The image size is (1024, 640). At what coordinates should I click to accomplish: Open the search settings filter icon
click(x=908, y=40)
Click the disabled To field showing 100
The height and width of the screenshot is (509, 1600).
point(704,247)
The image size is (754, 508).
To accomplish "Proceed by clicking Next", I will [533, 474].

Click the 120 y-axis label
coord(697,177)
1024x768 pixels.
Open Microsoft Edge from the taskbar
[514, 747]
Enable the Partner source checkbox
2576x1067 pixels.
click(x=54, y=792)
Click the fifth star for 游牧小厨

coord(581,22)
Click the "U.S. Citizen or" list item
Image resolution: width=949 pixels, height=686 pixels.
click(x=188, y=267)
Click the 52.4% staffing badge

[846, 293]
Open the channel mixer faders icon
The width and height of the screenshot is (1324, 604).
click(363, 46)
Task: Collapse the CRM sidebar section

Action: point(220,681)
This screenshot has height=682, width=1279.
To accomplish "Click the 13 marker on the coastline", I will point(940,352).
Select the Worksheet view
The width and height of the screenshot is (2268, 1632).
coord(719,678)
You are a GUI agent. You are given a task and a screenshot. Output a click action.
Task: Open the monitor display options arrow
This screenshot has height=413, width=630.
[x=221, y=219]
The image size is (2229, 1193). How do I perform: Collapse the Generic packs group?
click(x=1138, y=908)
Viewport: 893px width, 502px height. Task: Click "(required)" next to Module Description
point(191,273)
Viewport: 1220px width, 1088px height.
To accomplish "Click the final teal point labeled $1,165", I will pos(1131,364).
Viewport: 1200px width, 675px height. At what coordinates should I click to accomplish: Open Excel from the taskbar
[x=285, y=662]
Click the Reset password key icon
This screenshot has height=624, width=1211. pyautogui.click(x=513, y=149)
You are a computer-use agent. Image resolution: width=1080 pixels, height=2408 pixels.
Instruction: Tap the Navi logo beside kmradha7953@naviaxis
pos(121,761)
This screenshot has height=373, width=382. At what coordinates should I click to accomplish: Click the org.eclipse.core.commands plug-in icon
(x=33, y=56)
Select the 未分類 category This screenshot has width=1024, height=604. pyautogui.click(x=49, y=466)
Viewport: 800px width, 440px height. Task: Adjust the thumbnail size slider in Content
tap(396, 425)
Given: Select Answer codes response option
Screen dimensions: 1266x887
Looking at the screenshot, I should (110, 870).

════

__WHAT IS BEING ASKED__
Reproduce all of the data above line for line, without changing any character.

__ANSWER IN FULL__
The image size is (1024, 640). At what coordinates should I click to accomplish: Open the search settings filter icon
click(x=908, y=40)
Click the disabled To field showing 100
The height and width of the screenshot is (509, 1600).
point(704,247)
The image size is (754, 508).
To accomplish "Proceed by clicking Next", I will [533, 474].

Click the 120 y-axis label
coord(697,177)
1024x768 pixels.
Open Microsoft Edge from the taskbar
[514, 747]
Enable the Partner source checkbox
2576x1067 pixels.
click(x=54, y=792)
Click the fifth star for 游牧小厨

coord(581,22)
Click the "U.S. Citizen or" list item
Image resolution: width=949 pixels, height=686 pixels.
click(x=188, y=267)
Click the 52.4% staffing badge

[846, 293]
Open the channel mixer faders icon
The width and height of the screenshot is (1324, 604).
click(363, 46)
Task: Collapse the CRM sidebar section

Action: point(220,681)
This screenshot has height=682, width=1279.
To accomplish "Click the 13 marker on the coastline", I will point(940,352).
Select the Worksheet view
The width and height of the screenshot is (2268, 1632).
coord(719,678)
You are a GUI agent. You are given a task and a screenshot. Output a click action.
Task: Open the monitor display options arrow
This screenshot has height=413, width=630.
[x=221, y=219]
The image size is (2229, 1193). How do I perform: Collapse the Generic packs group?
click(x=1138, y=908)
Viewport: 893px width, 502px height. Task: Click "(required)" next to Module Description
point(191,273)
Viewport: 1220px width, 1088px height.
To accomplish "Click the final teal point labeled $1,165", I will pos(1131,364).
Viewport: 1200px width, 675px height. At what coordinates should I click to accomplish: Open Excel from the taskbar
[x=285, y=662]
Click the Reset password key icon
This screenshot has height=624, width=1211. pyautogui.click(x=513, y=149)
You are a computer-use agent. Image resolution: width=1080 pixels, height=2408 pixels.
Instruction: Tap the Navi logo beside kmradha7953@naviaxis
pos(121,761)
This screenshot has height=373, width=382. At what coordinates should I click to accomplish: Click the org.eclipse.core.commands plug-in icon
(x=33, y=56)
Select the 未分類 category This screenshot has width=1024, height=604. pyautogui.click(x=49, y=466)
Viewport: 800px width, 440px height. Task: Adjust the thumbnail size slider in Content
tap(396, 425)
Given: Select Answer codes response option
Screen dimensions: 1266x887
Looking at the screenshot, I should (110, 870).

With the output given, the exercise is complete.